Bandeja en mano, Pedro se muestra confiado en el progreso del barrio: «La ciudad se viene hacia Nazaret, somos un punto estratégico. De hecho, se está especulando con lo de la ciudad del Levante. Están intentando comprar los bajos, a nosotros nos han comentado, pero te ven trabajar y dicen “ahí no, que es complicado meterse”». A mí se me van los ojos por las bravas y puntilla que salen de la cocina y Pedro me mira decidido mientras recalca «en el barrio nunca ha habido un problema, ha sido más la publicidad externa más que realmente lo que hay, siempre nos hemos llevado bien. Esto es como un pueblo, no como en el Cabanyal».
Nazaret es también el tipismo -y por tipismo imaginad un comedor con visillos, azulejos del early 2000, la paella candente dejando una estela de aceite en el mantel de papel- de los arroces de marisco del Aquilino, que cuando se acerca Fallas se pone imposible. Un volcán desmoronado de fritura de pescado -fritísima y fresquísima- en Los Roques o menús del día avalados por el cuerpo de la Local en el Bar cafetería La Herradura.
Mientras deambulo en manga corta eterna en un barrio -con carácter de pueblo- al que le arrebataron la playa, pienso: ¿Sería Nazaret lo que es si se abriera al mar? ¿Juana, Marisa y Consuelo -vestida con una fantástica camisa jaspeada de la Mare del Desamparats, rebañando mayonesa de la ensaladilla, por su segunda clarita- serían Natalie, Savannah y Sarah ante una jarra de sangría haciendo fotos a sus paellas individuales? Los expertos señalan que las tres septuagenarias podrán seguir tomándose el aperitivo en Los Chicos sin que en la carta aparezca un tartar.

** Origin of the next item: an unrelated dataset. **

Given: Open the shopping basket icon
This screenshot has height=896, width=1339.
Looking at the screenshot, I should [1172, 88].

«Cabanyal el melic del món. Pues no. Hay muchos otros sitios en la ciudad, y no es un modelo replicable. Yo no creo que en Nazaret se vaya a dar un proceso de gentrificación. Con la gentrificación se expulsa, aquí se va a dar un proceso de cambios de uso, de estructura social diferente». Sorribes descarta la posibilidad de que se dé tal cambio en el tejido socioeconómico del barrio que el Nuevo Chaparral esté obligado a pasarse a la sojanesa para untar los bocadillos de sepia.

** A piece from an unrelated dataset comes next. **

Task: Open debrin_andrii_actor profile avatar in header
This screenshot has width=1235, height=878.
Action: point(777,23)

«En el Cabanyal hay calles por las que da miedo pasar, aquí no. Estamos aislados en la otra parte del Cauce, como si fuera un pueblo, no un barrio. Hemos peleado mucho para quitar la droga, todo está yendo a mejor» opina el presidente de Nazaret Unido.
Cuando el Cauce acaba y el paisaje se vuelve Calatrava, en el horizonte se dibuja la temible subida del puente sin nombre por donde transcurre el carril bici que une la ciudad y la península de Nazaret. La ascensión a este Col du Tourmalet está animada por el sonido acompasado de los Silos Turia y las obras del residencial Moreras. De fondo, la música estridente del delfinario de L’Oceanogràfic. Al pie de los silos, el restaurante Casa Martinot: más de cincuenta años de paellas, all i pebre y almuerzos de bandera.
La diferencia entre el olor húmedo y terroso de la huerta norte y la sur es inenarrable, pero ahí está, flotando entre las casas bajas de La Punta, entreverándose con el aroma a fideuà negra y caldoso de pollo y conejo. L’horta y el puerto comparten bocatas de sang amb ceba, cacaos y cremaets en esta casa, que va por la tercera generación de la familia Soler.
«Los bohemios madrileños tenían fobia de todos los paisajes que se extienden más allá del Teatro del Real y la Iglesia de San José». Esto lo decía Ricardo Baroja, aquí es el valenciano bon vivant el que le tiene fobia a los parajes desconocidos que hay más allá del Teatre el Musical y la Iglesia de San Valero. Pero fuera de esos límites, hay más mesas, más barras y más barrios. Sed valientes.